I come from an incredibly active family. My brothers and I were playing sports year round starting at a young age. My parents do triathlons and long distance running.

Being active has always been part of who I am. I have always found running particularly therapeutic. It’s a great time for me to reflect on life and enjoy being outdoors.

I took a break from most exercise in the beginning of my recovery. I did yoga and some dance classes in the treatment center I was at, but I didn’t run or do strenuous activity. I think this was important for me to have a mental break. I learned to not NEED exercise and a gained a greater appreciation for it when I did exercise.

So many diets preach exercising as a way to change your body and burn off the “sinful food” you ate on the latest special occasion. I had mixed my love of being active with a desperate need to burn calories to ease my anxiety about the food I was eating.

But exercising from a place from fear is not only unhealthy for your relationship with your body, but it isn’t productive. It isn’t sustainable or satisfying for most people.

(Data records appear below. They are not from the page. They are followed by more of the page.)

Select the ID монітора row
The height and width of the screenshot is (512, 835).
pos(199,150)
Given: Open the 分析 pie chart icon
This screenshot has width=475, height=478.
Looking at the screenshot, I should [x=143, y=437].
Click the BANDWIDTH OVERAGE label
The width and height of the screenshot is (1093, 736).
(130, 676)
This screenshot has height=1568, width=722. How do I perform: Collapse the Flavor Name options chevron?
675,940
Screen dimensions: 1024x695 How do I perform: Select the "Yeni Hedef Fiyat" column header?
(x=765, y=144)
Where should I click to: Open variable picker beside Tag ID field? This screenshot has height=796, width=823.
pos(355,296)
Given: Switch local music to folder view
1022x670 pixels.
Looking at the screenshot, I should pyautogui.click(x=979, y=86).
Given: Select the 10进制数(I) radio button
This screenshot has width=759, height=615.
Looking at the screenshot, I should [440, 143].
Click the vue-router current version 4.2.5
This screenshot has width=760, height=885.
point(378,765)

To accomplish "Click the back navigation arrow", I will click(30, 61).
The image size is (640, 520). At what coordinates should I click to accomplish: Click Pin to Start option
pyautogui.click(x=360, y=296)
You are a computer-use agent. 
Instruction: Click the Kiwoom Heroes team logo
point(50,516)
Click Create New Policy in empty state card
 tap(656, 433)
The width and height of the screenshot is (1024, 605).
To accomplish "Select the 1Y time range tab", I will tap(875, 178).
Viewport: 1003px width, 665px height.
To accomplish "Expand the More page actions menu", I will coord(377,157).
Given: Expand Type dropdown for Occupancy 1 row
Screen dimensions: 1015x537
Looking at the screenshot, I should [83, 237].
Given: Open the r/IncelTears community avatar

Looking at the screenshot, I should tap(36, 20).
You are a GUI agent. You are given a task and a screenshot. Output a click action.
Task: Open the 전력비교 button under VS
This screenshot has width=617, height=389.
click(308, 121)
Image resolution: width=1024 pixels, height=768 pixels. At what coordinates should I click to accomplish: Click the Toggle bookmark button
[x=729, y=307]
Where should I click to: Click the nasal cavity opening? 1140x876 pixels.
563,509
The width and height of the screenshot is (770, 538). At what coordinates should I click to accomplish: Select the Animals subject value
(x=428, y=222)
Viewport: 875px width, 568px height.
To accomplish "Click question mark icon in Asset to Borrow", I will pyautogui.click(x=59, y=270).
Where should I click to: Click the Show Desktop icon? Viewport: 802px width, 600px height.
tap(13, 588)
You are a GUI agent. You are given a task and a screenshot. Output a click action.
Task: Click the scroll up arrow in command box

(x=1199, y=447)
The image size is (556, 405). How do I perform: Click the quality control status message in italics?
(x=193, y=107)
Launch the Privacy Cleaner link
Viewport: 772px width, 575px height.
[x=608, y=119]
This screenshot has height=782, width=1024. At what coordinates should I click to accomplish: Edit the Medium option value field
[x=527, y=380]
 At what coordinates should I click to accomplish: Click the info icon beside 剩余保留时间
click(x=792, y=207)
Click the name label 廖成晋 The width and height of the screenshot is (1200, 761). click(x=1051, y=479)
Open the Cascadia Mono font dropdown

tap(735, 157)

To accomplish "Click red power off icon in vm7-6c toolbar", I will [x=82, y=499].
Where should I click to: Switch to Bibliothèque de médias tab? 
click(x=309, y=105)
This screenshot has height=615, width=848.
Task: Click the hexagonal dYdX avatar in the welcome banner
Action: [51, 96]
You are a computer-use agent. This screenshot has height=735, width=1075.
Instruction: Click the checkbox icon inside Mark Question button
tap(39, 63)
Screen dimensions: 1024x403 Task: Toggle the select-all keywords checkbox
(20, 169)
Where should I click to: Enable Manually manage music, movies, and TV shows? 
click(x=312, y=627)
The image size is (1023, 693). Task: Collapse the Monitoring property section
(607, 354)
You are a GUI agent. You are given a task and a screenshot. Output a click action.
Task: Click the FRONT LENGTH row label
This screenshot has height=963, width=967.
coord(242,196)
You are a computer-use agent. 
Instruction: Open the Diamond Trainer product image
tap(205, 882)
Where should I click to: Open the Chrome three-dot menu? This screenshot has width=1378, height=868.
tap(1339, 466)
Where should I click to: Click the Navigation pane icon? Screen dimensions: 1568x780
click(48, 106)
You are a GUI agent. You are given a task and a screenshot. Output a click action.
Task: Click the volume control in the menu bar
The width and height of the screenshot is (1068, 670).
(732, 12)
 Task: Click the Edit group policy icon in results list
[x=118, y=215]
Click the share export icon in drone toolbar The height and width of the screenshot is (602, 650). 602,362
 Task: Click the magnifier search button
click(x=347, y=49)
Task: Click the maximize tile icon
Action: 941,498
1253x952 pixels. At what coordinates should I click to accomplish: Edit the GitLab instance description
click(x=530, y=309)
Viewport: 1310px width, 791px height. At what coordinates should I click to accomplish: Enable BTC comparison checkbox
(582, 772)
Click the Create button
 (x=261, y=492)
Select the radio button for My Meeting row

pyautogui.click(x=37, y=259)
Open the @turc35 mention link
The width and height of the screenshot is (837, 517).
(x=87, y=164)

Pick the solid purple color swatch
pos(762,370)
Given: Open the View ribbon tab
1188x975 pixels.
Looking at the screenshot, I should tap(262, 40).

When I started exercising again, I would only do workouts approved by my treatment team. I journaled before and after and recognized the thoughts that came up.

I picked the ones I like and focused on only thinking them. Things like “I feel strong”, “my body can do amazing things”, “the scenery and fresh air is so beautiful”.

Working out with these kind of thoughts is truly healthy for me. My mind, body and spirit all benefit. And I don’t NEED to do it to stay sane.

If you work out right now, try noticing the thoughts you let yourself think about working out and try to recognize the thoughts that serve you and ditch the ones that don’t.